> _STORED ROWS_:
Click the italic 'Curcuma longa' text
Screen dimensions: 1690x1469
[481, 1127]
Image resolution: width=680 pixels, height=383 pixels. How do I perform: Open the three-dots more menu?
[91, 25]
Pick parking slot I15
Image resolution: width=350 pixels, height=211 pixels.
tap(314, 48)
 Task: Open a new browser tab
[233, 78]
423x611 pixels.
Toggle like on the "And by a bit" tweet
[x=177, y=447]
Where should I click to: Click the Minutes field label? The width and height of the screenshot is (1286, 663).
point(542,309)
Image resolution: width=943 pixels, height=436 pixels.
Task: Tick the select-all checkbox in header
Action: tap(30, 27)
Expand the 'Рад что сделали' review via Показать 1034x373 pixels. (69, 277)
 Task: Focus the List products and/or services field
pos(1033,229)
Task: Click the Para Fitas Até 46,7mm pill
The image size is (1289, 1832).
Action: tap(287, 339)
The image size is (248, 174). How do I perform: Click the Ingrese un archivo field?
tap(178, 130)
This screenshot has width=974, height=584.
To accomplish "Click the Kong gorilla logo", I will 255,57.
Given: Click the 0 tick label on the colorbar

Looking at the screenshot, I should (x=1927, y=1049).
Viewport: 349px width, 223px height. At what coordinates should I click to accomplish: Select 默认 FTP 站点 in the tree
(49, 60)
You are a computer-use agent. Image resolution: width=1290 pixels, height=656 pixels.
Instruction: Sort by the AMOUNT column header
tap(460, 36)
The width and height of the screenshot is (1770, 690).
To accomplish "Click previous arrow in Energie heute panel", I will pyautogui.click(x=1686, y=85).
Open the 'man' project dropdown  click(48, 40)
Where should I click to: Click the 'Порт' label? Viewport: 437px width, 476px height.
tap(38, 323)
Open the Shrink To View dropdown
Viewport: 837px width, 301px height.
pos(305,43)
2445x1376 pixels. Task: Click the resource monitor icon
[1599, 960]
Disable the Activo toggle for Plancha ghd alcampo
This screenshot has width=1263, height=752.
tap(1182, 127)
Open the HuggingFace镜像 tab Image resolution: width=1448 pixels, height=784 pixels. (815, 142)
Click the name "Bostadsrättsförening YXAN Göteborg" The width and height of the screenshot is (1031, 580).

> _SET EXERCISE_:
Reproduce all of the entries above word for word, keeping every line and character unchanged.

> _RESULT_:
Click the italic 'Curcuma longa' text
Screen dimensions: 1690x1469
[481, 1127]
Image resolution: width=680 pixels, height=383 pixels. How do I perform: Open the three-dots more menu?
[91, 25]
Pick parking slot I15
Image resolution: width=350 pixels, height=211 pixels.
tap(314, 48)
 Task: Open a new browser tab
[233, 78]
423x611 pixels.
Toggle like on the "And by a bit" tweet
[x=177, y=447]
Where should I click to: Click the Minutes field label? The width and height of the screenshot is (1286, 663).
point(542,309)
Image resolution: width=943 pixels, height=436 pixels.
Task: Tick the select-all checkbox in header
Action: tap(30, 27)
Expand the 'Рад что сделали' review via Показать 1034x373 pixels. (69, 277)
 Task: Focus the List products and/or services field
pos(1033,229)
Task: Click the Para Fitas Até 46,7mm pill
The image size is (1289, 1832).
Action: tap(287, 339)
The image size is (248, 174). How do I perform: Click the Ingrese un archivo field?
tap(178, 130)
This screenshot has width=974, height=584.
To accomplish "Click the Kong gorilla logo", I will 255,57.
Given: Click the 0 tick label on the colorbar

Looking at the screenshot, I should (x=1927, y=1049).
Viewport: 349px width, 223px height. At what coordinates should I click to accomplish: Select 默认 FTP 站点 in the tree
(49, 60)
You are a computer-use agent. Image resolution: width=1290 pixels, height=656 pixels.
Instruction: Sort by the AMOUNT column header
tap(460, 36)
The width and height of the screenshot is (1770, 690).
To accomplish "Click previous arrow in Energie heute panel", I will pyautogui.click(x=1686, y=85).
Open the 'man' project dropdown  click(48, 40)
Where should I click to: Click the 'Порт' label? Viewport: 437px width, 476px height.
tap(38, 323)
Open the Shrink To View dropdown
Viewport: 837px width, 301px height.
pos(305,43)
2445x1376 pixels. Task: Click the resource monitor icon
[1599, 960]
Disable the Activo toggle for Plancha ghd alcampo
This screenshot has width=1263, height=752.
tap(1182, 127)
Open the HuggingFace镜像 tab Image resolution: width=1448 pixels, height=784 pixels. (815, 142)
Click the name "Bostadsrättsförening YXAN Göteborg" The width and height of the screenshot is (1031, 580).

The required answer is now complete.